2.2 Total RNA Extraction and cDNA Synthesis

Total RNA was extracted with liquid nitrogen from the frozen different samples by the Plant RNA Extration Kit (Solarbio, Beijing, China). The RNA concentration and purity were assessed by nucleic acid/protein detector (Nanodrop2000, USA). A total of 1ug RNA was used to synthesize first-strand cDNA with a reverse transcription kit (TaKaRa, Dalian, China) according to the manufacturer’s instructions.

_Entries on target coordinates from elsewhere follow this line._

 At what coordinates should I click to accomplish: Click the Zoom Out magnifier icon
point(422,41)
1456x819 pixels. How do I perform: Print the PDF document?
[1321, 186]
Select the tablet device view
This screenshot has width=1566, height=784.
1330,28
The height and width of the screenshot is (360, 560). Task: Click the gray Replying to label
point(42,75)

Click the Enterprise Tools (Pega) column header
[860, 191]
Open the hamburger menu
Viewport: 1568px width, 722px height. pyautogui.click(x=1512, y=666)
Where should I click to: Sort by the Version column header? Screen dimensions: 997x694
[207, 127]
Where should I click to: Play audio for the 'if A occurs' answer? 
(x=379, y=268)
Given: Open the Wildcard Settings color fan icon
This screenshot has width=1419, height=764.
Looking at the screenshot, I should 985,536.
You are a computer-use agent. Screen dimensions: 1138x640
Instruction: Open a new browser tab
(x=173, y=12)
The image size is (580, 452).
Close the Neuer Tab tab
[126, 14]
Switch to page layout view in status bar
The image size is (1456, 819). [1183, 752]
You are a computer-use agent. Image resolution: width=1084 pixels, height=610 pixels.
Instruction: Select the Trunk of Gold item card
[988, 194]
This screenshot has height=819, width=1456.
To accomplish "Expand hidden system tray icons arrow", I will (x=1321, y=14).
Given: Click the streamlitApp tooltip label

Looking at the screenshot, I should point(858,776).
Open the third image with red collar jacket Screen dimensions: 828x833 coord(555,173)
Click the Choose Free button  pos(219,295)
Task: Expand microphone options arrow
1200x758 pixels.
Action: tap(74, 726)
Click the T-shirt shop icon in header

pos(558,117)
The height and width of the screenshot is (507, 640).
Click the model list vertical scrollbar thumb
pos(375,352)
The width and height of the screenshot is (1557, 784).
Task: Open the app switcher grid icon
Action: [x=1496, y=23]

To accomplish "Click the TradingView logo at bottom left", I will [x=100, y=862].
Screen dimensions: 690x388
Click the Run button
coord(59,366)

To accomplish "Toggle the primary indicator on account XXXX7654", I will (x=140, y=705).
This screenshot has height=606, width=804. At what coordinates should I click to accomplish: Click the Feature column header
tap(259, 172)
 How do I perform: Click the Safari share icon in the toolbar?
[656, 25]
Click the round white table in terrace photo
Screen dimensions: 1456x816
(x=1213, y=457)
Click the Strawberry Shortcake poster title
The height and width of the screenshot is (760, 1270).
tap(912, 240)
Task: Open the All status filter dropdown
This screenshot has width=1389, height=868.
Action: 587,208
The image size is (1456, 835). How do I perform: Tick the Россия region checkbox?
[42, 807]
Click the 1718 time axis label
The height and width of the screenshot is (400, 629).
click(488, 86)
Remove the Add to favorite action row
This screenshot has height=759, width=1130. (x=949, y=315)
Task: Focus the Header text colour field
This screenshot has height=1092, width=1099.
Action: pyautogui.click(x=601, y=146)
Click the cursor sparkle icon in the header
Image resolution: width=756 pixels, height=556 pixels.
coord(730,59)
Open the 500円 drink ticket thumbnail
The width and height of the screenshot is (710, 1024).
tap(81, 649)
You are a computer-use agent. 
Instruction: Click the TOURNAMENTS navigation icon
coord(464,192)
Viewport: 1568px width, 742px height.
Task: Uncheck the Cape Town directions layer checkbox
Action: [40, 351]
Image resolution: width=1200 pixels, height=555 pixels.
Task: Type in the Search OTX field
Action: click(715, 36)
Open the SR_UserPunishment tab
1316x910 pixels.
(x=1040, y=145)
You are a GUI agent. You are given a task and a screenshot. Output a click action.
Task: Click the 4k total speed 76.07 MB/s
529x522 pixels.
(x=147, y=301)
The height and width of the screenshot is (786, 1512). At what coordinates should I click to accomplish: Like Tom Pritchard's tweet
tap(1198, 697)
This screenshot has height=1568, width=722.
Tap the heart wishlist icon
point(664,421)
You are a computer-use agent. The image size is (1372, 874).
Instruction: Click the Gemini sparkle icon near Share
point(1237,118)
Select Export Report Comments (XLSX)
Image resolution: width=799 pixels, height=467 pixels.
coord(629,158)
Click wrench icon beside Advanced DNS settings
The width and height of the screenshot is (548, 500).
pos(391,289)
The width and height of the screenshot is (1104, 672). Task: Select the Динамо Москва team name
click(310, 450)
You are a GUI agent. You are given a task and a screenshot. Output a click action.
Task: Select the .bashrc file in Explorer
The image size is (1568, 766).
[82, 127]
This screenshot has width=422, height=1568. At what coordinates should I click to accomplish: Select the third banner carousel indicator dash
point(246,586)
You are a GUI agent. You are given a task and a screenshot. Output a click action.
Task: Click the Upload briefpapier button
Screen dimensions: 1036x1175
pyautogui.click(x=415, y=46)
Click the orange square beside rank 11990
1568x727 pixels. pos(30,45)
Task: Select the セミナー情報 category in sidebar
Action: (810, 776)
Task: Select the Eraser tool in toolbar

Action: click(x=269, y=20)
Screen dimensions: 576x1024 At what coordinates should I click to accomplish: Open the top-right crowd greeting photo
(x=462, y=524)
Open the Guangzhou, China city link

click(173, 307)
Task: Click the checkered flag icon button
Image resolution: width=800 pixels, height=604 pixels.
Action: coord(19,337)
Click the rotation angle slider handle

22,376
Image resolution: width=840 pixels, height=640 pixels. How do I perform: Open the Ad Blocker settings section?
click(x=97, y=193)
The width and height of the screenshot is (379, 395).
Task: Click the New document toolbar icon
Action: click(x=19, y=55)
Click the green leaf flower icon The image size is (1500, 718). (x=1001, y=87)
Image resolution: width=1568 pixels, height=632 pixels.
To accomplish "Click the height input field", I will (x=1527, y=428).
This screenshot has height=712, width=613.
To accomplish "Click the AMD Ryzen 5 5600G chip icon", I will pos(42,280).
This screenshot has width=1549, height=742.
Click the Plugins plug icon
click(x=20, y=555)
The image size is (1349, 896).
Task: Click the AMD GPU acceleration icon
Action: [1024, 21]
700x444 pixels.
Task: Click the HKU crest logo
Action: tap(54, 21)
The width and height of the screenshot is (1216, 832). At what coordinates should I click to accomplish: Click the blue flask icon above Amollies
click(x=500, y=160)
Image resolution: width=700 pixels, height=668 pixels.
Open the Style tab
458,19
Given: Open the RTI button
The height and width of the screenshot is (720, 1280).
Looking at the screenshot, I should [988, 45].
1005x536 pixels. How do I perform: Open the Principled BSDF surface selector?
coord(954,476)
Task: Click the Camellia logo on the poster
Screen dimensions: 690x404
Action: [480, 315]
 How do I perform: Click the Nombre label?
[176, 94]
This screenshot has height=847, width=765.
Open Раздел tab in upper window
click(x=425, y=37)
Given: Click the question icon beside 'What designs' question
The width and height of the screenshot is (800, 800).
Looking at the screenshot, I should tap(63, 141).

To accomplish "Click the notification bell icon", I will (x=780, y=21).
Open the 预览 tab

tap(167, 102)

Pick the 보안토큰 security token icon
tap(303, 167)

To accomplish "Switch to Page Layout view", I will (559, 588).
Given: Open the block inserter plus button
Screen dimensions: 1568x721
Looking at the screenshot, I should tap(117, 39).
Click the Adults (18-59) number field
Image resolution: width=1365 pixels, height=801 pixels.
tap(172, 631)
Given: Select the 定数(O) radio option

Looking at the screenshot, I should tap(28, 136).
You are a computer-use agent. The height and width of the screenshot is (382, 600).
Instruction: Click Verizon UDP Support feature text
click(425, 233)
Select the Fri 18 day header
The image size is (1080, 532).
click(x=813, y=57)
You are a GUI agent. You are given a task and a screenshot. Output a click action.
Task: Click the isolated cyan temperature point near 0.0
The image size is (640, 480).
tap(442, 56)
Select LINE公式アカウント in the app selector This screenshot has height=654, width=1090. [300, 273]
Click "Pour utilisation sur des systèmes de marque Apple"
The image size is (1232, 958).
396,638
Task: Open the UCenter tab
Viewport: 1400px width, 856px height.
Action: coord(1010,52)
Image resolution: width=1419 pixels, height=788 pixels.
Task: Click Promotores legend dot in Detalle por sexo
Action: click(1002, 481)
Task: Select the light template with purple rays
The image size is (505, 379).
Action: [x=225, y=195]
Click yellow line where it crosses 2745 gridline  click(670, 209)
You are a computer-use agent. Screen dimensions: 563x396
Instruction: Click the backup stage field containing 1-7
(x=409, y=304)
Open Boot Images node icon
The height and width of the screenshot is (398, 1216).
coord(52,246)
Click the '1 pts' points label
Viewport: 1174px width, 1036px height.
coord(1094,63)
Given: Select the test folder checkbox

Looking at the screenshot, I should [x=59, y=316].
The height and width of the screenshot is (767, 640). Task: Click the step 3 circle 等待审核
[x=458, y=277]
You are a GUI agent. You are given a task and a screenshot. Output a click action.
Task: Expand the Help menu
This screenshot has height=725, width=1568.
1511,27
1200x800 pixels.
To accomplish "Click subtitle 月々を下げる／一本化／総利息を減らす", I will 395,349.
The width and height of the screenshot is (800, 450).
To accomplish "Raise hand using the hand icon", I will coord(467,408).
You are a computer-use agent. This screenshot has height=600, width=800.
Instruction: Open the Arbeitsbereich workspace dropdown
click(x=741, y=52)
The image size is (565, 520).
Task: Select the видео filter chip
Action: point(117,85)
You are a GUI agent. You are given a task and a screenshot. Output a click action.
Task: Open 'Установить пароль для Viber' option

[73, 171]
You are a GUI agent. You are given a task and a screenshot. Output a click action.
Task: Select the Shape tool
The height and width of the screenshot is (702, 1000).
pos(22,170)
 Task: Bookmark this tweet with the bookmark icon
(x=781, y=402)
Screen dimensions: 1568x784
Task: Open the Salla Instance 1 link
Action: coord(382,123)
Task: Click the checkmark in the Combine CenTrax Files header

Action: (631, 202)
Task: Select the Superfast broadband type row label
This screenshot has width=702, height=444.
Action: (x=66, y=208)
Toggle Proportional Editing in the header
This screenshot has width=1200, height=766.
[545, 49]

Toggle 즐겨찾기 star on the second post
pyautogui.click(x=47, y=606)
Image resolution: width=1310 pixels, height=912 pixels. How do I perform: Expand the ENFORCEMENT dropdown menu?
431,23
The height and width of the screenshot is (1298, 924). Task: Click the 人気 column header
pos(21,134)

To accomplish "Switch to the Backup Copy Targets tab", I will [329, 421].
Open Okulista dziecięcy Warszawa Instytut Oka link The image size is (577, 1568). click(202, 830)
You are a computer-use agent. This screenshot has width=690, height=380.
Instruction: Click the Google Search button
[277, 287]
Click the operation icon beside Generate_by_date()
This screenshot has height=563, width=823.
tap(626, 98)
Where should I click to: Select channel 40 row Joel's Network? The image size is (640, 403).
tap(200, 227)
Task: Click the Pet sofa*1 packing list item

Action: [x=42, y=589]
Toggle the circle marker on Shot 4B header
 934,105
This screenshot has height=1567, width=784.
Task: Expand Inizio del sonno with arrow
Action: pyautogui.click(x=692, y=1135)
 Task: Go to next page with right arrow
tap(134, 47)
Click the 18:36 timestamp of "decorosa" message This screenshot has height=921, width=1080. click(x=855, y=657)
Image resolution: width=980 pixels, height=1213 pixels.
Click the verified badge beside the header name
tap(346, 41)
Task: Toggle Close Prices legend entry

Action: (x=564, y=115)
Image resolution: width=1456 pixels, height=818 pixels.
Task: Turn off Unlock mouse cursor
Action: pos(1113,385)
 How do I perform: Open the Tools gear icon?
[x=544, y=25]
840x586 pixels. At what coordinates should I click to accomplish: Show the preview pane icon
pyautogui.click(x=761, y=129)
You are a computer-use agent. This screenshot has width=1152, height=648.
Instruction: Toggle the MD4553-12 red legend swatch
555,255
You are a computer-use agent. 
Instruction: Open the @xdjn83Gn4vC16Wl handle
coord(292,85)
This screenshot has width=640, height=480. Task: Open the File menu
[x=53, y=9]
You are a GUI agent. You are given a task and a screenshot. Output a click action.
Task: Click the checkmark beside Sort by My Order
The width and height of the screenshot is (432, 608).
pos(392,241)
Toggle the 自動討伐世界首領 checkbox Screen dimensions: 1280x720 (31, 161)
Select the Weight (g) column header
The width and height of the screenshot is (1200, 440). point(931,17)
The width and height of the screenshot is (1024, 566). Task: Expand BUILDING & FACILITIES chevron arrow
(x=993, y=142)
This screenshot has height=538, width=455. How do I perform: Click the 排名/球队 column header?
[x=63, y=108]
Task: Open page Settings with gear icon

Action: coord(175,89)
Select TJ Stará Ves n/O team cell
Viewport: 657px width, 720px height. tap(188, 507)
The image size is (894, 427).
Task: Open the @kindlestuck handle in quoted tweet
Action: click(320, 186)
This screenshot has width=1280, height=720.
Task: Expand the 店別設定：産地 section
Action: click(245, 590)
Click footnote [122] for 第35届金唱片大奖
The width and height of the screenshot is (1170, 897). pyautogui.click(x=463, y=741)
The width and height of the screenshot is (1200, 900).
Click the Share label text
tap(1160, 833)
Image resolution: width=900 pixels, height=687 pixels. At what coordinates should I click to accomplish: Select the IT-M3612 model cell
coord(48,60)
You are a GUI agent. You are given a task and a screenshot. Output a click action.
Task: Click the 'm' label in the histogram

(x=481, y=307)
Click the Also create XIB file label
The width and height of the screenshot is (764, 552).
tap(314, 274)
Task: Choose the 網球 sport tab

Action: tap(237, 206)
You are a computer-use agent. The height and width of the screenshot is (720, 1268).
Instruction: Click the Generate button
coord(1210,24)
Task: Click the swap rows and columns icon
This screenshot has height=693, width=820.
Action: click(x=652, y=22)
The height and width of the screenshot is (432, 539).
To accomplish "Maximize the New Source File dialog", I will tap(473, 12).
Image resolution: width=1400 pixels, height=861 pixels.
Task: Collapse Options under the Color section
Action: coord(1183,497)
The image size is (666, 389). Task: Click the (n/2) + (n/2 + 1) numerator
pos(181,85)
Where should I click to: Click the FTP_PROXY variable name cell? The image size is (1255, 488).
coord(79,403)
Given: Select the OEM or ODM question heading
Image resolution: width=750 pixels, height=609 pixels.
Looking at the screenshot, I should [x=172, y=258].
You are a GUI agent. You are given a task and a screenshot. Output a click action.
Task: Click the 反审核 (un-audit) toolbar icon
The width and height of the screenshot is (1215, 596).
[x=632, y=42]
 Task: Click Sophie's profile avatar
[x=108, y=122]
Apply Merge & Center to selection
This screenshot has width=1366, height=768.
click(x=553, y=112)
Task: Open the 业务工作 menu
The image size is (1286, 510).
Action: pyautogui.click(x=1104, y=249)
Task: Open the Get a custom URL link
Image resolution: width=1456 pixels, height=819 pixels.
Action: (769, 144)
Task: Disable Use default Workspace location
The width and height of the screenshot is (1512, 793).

2.3 Reference Gene Selection and Primer Design

Based on the transcriptome of I. domestica under different drought conditions and the filter conditions of TPM values ≥0.2, 11 candidate reference genes were selected including Ubiquitin-protein ligase UBC9 (UBC), Tubulin alpha-5 (α-TUB), Eukaryotic translation initiation factor (eIF), Translation elongation factor EF1α (EF1α), Translation elongation factor EF1β (EF1β), Histone H3 (HIS-3), Glyceraldehyde-3-phosphate dehydrogenase (GAPDH), Ubiquitin (UBQ), S-Adenosylmethionine decarboxylase (SAMDC), Phosphoglycerate kinase (PGK), and Actin (ACT). These genes are often used as housekeeping genes [5], and some are also used in the Iris family plant I. germanica and I. lactea [16,17]. The VP gene was selected as the verification gene. The primers for each gene were designed by Primer Premier 5 software, and all primers were synthesized by Sangon Biotech (Changchun, China). The PCR amplification efficiency (E) and correlation coefficient (R2) for each primer pair were calculated with a fourfold dilution series cDNA.

2.4 qRT‑PCR Analysis

The qRT-PCR was performed on the Mx3000 P instrument (Agilent, SantaClara, CA, USA) using SYBR Premix Ex TaqTM II (Tli RNaseH Plus). The 20 μL qRT-PCR reaction system contained 1 μL template, 1 μL of upstream and downstream primers (10 μM) , 7 μL RNase Free d2H2O, and 10 μL of SYBR Premix Ex TaqII (TaKaRa, Dalian, China). The PCR reaction program was as follows: 95°C/30 s and 40 cycles of 95°C/5 s, 55°C/30 s, and 72°C/30 s and then a final extension at 72°C for 10 min. Three independent replicates were used for each treatment. Relative gene expression levels were calculated using the 2−ΔΔCt method [18].

2.5 Data Analysis

The cycle threshold (Ct) value was recorded for each qRT-PCR analysis of gene expression. Box plot was drawn to visualize the reference gene expression levels and variations. Next, the four software tools of geNorm, NormFinder, BestKeeper, and RefFinder were used to assess the stability of the 11 selected reference genes. The geNorm selected the stable reference gene by calculating the M value of each reference gene and determined the number of optimal reference genes according to the Vn/Vn+1 value [19]. NormFinder calculated a stability value for each gene based on the variance analysis. The gene with the lowest value was identified as the most stably expressed gene [14]. For both algorithms, the Ct values should first be transformed by 2−ΔΔCt. The standard deviation (SD), and coefficient of variation (CV) of pairing between each gene can be calculated by BestKeeper, with smaller SD and CV values denoting better stability of the reference gene [15]. Finally, the reference genes were ranked based on the geometric mean (GM) values calculated with RefFinder.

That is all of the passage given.